As it is, most doctors’ prescriptions are difficult to follow, because of bad handwriting. Even pharmacists who are adept at deciphering doctors’ recipes, sometimes fail to get it right, leading to serious medication errors. The use of Latin abbreviations makes matters worse. So it’s time we stopped clinging to these outmoded, unintelligible acronyms and adopted a simple, easily understood way of conveying the crucial information.
Besides standardising simple English, the Medical Council of India (MCI) should recommend pictorial representations, as a sizeable number of patients in India do not follow English. Some doctors for example, indicate the number of times a medicine has to be taken, with dots or small zeroes. One zero for once a day, two with a space between them for twice a day, etc. This is easily understood by all and it is time such changes are introduced.

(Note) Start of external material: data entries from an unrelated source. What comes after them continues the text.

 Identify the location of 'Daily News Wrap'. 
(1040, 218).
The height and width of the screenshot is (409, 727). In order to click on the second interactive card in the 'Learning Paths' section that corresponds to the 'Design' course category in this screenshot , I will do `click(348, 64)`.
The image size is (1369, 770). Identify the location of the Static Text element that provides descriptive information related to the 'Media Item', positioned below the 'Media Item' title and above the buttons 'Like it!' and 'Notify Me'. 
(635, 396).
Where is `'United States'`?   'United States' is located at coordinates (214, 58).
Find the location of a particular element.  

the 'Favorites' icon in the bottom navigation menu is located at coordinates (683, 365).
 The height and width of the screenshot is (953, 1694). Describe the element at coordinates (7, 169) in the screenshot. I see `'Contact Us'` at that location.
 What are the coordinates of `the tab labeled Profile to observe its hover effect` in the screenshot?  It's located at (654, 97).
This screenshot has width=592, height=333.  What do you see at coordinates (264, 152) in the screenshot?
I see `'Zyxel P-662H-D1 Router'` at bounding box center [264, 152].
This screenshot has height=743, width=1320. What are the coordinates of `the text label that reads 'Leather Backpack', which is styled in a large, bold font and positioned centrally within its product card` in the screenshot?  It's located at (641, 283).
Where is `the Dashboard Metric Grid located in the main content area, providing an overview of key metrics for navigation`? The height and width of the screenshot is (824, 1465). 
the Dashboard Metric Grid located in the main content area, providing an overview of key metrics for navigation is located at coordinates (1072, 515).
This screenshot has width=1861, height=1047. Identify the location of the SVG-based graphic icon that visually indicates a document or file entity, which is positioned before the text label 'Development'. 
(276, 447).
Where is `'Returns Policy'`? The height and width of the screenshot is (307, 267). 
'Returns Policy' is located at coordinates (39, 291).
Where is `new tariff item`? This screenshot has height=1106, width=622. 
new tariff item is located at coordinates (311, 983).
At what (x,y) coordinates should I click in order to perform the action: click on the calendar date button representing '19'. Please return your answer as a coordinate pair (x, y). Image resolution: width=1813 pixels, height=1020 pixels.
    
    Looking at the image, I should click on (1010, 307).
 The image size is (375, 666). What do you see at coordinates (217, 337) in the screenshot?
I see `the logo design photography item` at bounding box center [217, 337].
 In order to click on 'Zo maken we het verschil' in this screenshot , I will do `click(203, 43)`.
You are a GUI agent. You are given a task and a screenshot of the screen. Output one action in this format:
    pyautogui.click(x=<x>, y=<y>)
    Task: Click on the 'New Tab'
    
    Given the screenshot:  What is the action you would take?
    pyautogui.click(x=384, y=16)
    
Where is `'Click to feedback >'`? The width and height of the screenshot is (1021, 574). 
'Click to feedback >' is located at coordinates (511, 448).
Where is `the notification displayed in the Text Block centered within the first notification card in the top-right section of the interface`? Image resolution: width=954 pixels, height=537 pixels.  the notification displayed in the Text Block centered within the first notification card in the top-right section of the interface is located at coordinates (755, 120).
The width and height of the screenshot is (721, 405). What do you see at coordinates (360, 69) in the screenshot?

In the last couple of years, the MCI and the state medical councils have tried to promote a standard prescription format. There is also an attempt to promote generic drugs and prevent prescription errors by asking doctors to write legibly and in capital letters. The Indian Medical Council (Professional Conduct, Etiquette and Ethics) Regulations, says that: “Every physician should prescribe drugs with generic names legibly and preferably in capital letters and he/she shall ensure that there is a rational prescription and use of drugs.” (1.5, Chapter 1, Code of Medical Ethics)
Yet, doctors continue to prescribe brands and most often their prescriptions are difficult to understand. The Allahabad High Court’s decision last October to impose a penalty of ₹5,000 on three doctors for their illegible handwriting, is a case in point. What annoyed the judges was that in three separate criminal cases, the poor handwriting of doctors had rendered injury reports of victims unintelligible.
The doctors’ defence was the heavy workload — in fact doctors in government hospitals say that the pressure of work is such that it does not allow them to spend more time on the prescription. However, a badly scrawled prescription can be counterproductive, if it is misread and can lead to medication error, with serious consequences on the health of the patient.
In order to overcome the problem of indecipherable prescriptions, many countries around the world are moving to electronic prescriptions and we, too, need to do that, particularly because e-prescriptions also allow use of local languages and one can do away with acronyms. But, the software should be such that the process is less time consuming than writing out a prescription.
And till we move towards that perfect solution, make sure that there is no confusion about what the doctor is prescribing. Cross check the generic name of the drug, its purpose, dosage, how and when it should be taken and the side effects, if any. Remember, the apex consumer court has upheld the patients’ right to all vital information about the prescribed drug (Dr VK Ghodekar vs Sumitra Prahlad Korgaonkar, RP NO 1727 of 2002).
The MCI has been trying to promote a standard prescription format for the past few years.